The fire of culture
Which panto? The plethora of London pantos on offer means there is a serious choice to be made. Christmas 2022 has brought us two Mother Geese battling it
out head-to-head, snapping beak-to-beak –a rumble in the farmyard as fierce as Muhammad Ali v George Foreman in the Congo.
In the red corner, at the Duke of York’s the expensive seats rattle their jewellery to applaud the West End’s Mother Goose from one of Britain’s greatest living
classical actors - Ian McKellen – famed for his Richard III and Lear.

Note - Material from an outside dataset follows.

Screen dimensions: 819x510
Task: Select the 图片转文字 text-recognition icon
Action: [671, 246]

In the blue corner, boosted by Hackney Empire’s century of music hall history and egged on by innumerable invisible dames from up in the heavenly gallery,
is the East End’s Mother Goose; from one of Britain’s greatest living pantomime dames – Clive Rowe. Clive has knocked out fifteen panto-years on the Hackney stage. His fans are not only generations of families in Hackney
who love him, but spirits of Charlie Caplin, Stan and Laurel and Marie Lloyd all of whom played on Hackney Empire stage.
For pantomime to succeed, the audience must participate like celebrants at a Dionysic drama –worship through revelry. Their world must be turned upside
down and right cathartically restored. Pantomime is a theatrical experience where the unselfconscious participation of the audience makes the show. This
explains why it is the Hackney audience that compels attendance – the long- standing familiarity of the Hackney audiences to their panto, their absolute
suspension of disbelief (at all ages), their willingness to stand, to sing along, to be summoned onstage, carries the Hackney Mother Goose to deserved victory
in this theatrical agon.
Panto also requires a cohesive company – and the Hackney players seem like rep company of old – working seamlessly as one - Tony Marshall as the Squire
Purchase delicious antagonist to Mother Goose dressed in Cleo Pettit’s gargantuan costumes.
Although full of contemporary references – itself an ancient panto tradition-Mother Goose has the oldest of t he pantomime plots. The story itself traced through Aesop to ancient Indian fables of Bidpai it carries the moral fable that kindness can be swayed to greedy hardness until finding the path back to the good.
The dame has been played by Dan Leno and Grimaldi, the clowning has echoes of Shakespeare’s Will Kemp.
The Goose herself is like one of these satyrs comes to life on stage, she may be endearing but she bears an alarming resemblance to an extinct megafauna, a
gargantuan carnivorous bird of the jungle, in Hackney she is sweetly domesticated by Clive Rowe.